With the restrictions of functional programming, it's not obvious how to express programs that, y'know, actually do stuff. But it's not as hard as it seems. You just have a special variable, called main or something like that, and allow the user to set main to what I'll call an "action value" that describes the behavior of a program. What could this data structure look like?
  1. Start out with an action value that doesn't really do anything, like Done.
    If you write main = Done, your program will naturally immediately terminate without doing anything.
    So we're starting out with:
    enum ActionValue { Done }
    Ideally we would want to be able to write more interesting programs than that!
  2. Let's extend our ActionValue type a little bit:
    enum ActionValue { Done, Print {to_print: String, then: ActionValue} }
    Now you can write main = Print {to_print="Hello world", then=Done}, and your program will print Hello world and then be done!
    Or you could write:
    main = Print { to_print = "Hello world", then = Print { to_print = "Goodnight moon", then = Done } }
    And that would print Hello world, then print Goodnight moon, then be done. Ok, we're most of the way there, but we still need a way to write programs that take input from the outside world!
  3. Let's extend our type one final time.
    enum ActionValue { Done, Print {to_print: String, then: ActionValue}, Input {then: String -> ActionValue} }
    Now Input's then parameter takes a function of type String -> ActionValue, instead of a plain action value like Print's does. Which means we can write something like this:
    main = Input { then = |what_the_user_typed| Print { to_print = "Hello, " + what_the_user_typed, then = Done } }
    First, the computer sees Input, so it gets a line of input from the user. Then it passes what the user typed to the then parameter, and executes the action value it returns. So the result is the classic program that allows the user to type their name and greets them.
That's all we need! So why do languages like Haskell have their dreaded "monads"? Turns out all they do is simplify the construction of action values. (They're useful for other things too, but that's why they were introduced.) And it turns out with an sufficiently advanced compiler, it's not even that hard to convert an action value to pretty-efficient imperative code. So we gain equational reasoning without sacrificing any expressive power or even very much performance. Neat!

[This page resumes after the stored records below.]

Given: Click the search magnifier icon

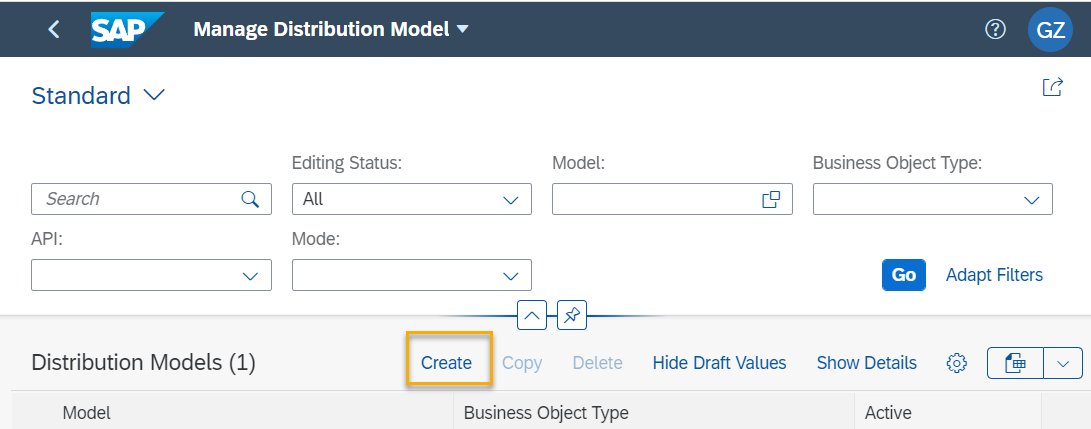Looking at the screenshot, I should pyautogui.click(x=250, y=200).
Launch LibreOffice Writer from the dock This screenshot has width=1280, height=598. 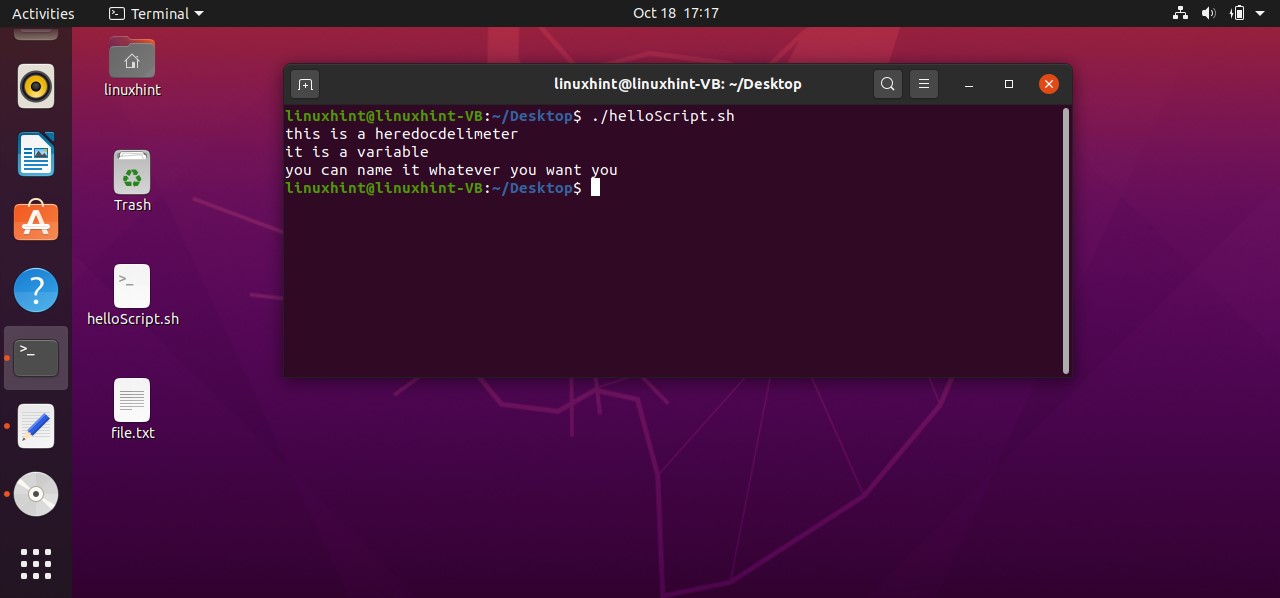click(36, 155)

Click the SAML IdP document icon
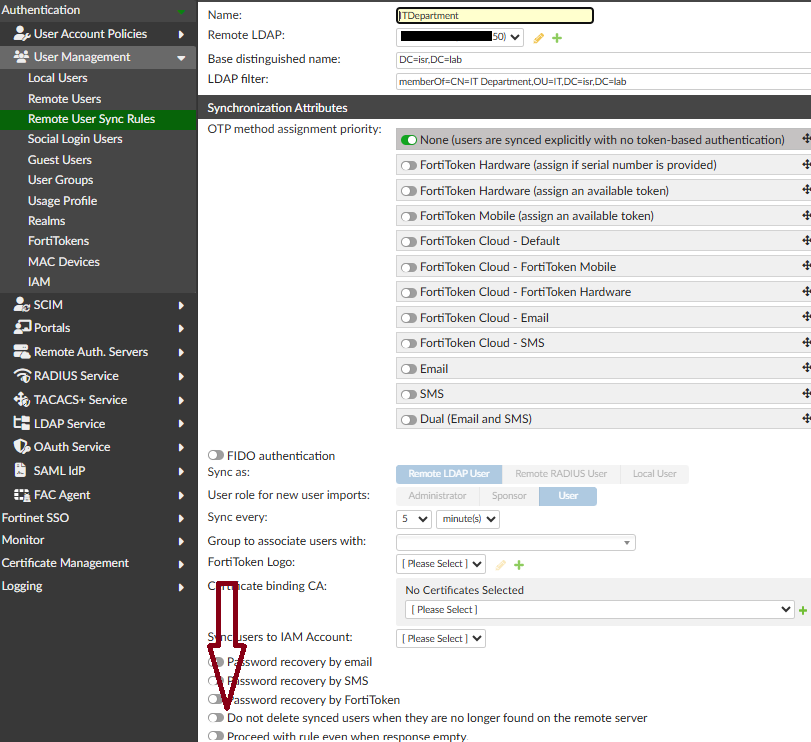click(x=21, y=471)
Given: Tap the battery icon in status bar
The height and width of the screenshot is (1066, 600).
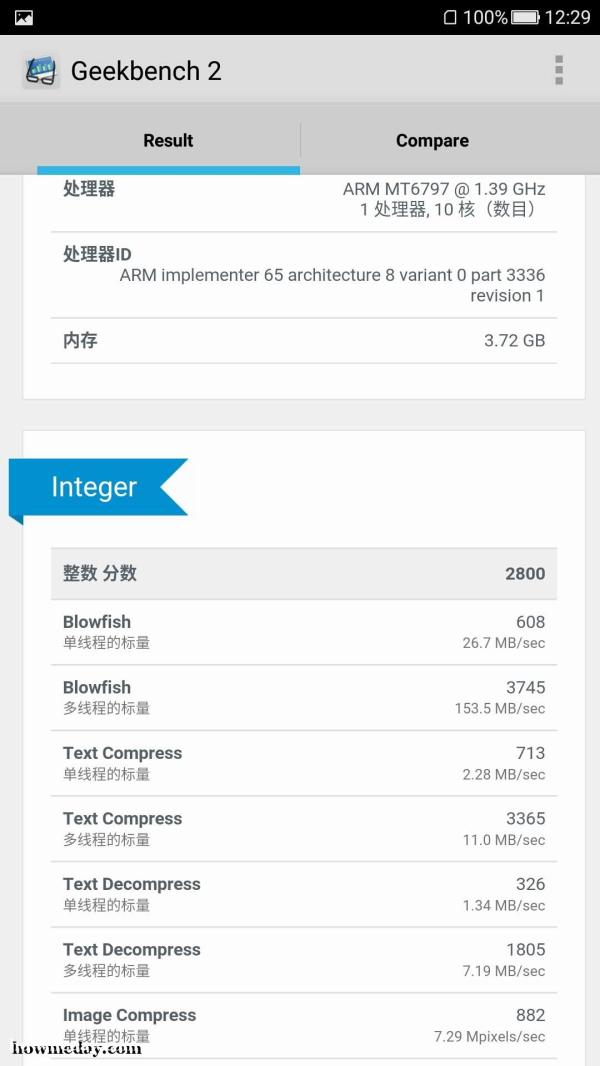Looking at the screenshot, I should (x=524, y=17).
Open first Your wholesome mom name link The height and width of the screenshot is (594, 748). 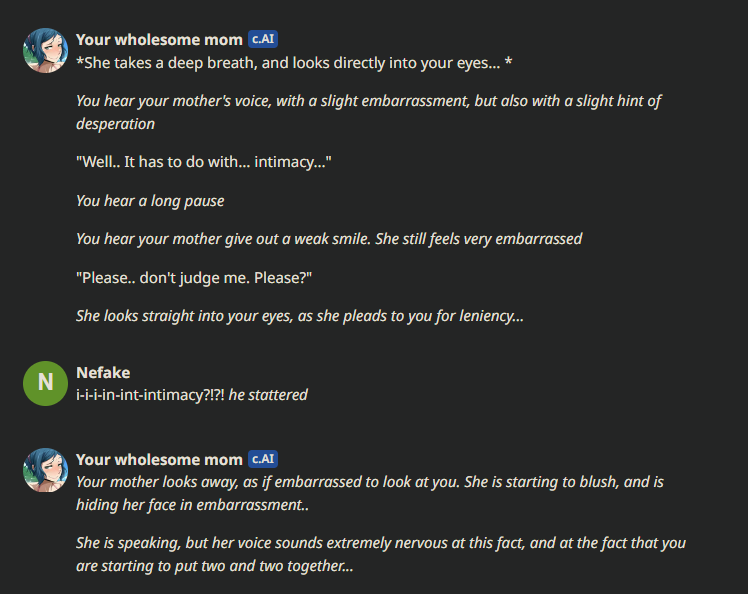[x=159, y=40]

I don't know why people try to explain the IO monad without explaining this first

Monads often are just a convenient way to build up action values. In Haskell, the end result is that you can write code like this:
main = getline >>= (\what_the_user_typed -> print ("Hello, " ++ what_the_user_typed))
>>= is a built-in operator for combining action values, or anything else with a monad structure.
Or even
main = do what_the_user_typed <- getline print ("Hello, " ++ what_the_user_typed)
And you'll get something that's semantically identical to the above. The <- works like an =, except it signals that equational reasoning doesn't apply to this value. You can't replace what_the_user_typed with getline - your program won't compile. That's not a design feature that had to be added – it's inherent to the world of monads!